The Army's Training and Doctrine Command already has moved additional personnel to Aberdeen and the other training bases.

In addition, the reports are expected to endorse psychological testing for drill sergeants, a suggestion made by a House panel headed by Rep. Steve Buyer, an Indiana Republican who chairs the Military Personnel subcommittee.

Army sources said about half of those being disciplined are officers and the rest are senior sergeants.

No names are expected to be released tomorrow because of privacy considerations, and all those disciplined may appeal.

The allegations of sexual misconduct at Aberdeen began last summer and relate to conduct going back to 1995. It is uncertain how many of the men to be disciplined are still at Aberdeen since most who were in command positions have since been transferred, said Ed Starnes, an Aberdeen spokesman.

"A couple are retired, a couple are in Saudi Arabia," said one Army officer.

In July, Lt. Col. Martin T. Utzig, a 20-year Army officer, was suspended as commander of a battalion at Aberdeen where seven drill sergeants -- including convicted rapist Delmar G. Simpson -- were charged with criminal sexual misconduct involving female trainees.

That action was taken by Gen.
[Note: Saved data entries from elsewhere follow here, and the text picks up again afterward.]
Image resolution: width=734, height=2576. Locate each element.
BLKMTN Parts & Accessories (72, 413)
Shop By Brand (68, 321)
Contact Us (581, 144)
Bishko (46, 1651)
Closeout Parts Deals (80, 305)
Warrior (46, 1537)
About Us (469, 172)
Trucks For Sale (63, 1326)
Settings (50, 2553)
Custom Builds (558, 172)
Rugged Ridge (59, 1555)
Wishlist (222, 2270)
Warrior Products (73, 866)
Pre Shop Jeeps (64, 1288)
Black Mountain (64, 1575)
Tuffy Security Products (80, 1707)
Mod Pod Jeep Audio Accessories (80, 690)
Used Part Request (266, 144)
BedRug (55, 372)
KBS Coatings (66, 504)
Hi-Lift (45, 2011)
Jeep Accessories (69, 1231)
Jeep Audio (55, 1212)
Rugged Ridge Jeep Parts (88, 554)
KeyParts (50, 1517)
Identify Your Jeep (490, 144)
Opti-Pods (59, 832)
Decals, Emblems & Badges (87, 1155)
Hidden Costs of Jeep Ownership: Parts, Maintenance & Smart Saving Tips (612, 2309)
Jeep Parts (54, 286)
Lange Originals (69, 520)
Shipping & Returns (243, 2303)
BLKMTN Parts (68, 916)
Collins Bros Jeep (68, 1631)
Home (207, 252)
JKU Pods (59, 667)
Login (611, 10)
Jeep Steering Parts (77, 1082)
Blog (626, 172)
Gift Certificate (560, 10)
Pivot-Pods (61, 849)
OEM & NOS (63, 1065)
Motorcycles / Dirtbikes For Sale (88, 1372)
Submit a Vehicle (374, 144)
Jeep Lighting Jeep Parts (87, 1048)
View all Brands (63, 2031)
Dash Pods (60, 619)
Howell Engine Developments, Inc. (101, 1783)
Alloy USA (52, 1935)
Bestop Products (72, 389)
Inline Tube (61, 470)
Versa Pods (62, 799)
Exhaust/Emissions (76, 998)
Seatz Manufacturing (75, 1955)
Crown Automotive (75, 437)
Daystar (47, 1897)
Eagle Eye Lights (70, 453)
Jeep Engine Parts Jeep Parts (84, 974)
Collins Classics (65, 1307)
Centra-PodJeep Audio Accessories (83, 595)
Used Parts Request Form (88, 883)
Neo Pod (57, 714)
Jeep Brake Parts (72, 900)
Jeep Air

William Hartzog, head of the Army's training command.

Shadley was transferred in June to a new post at Fort McPherson, Ga., as deputy chief of staff for logistics at U.S. Forces Command.

He did not return calls left at his home last night.

One Army officer said he thought Shadley's punishment was too harsh, noting that the general tried to correct the problem when it came to his attention.

"Here's a guy who blew the whistle on himself, and at the end of the day gets burned," the officer said.

Utzig's counterpart at the other training battalion, Lt. Col. Jack D. Hogge, commander of the 16th Ordnance Battalion, said last night that he has heard nothing about pending disciplinary action.

"None of my guys are nervous. It's business as usual," he said. "I plan to have my TV on so I know what's going on, so we can figure out what corrective measures to take."

Hogge, who arrived at Aberdeen one month before the first arrest was made in the scandal, said he is not worried. He said his efforts helped uncover problems at Aberdeen.

When women in the battalion were reluctant to answer a survey about sexual harassment, he suspected something was wrong and called in counselors to talk with the women. Before long the first drill sergeant was arrested for sexual misconduct.

The colonel who had overall command of both battalions, John S. Bird Jr., left last summer for a post at Fort Irwin, Calif., and retired in late July after a 28-year career.

"It has nothing to do with [Aberdeen]," Bird said when contacted by The Sun last month.

Reached at his home last night, Bird, who was questioned by Army investigators, said he has not heard anything from Army officials about a reprimand.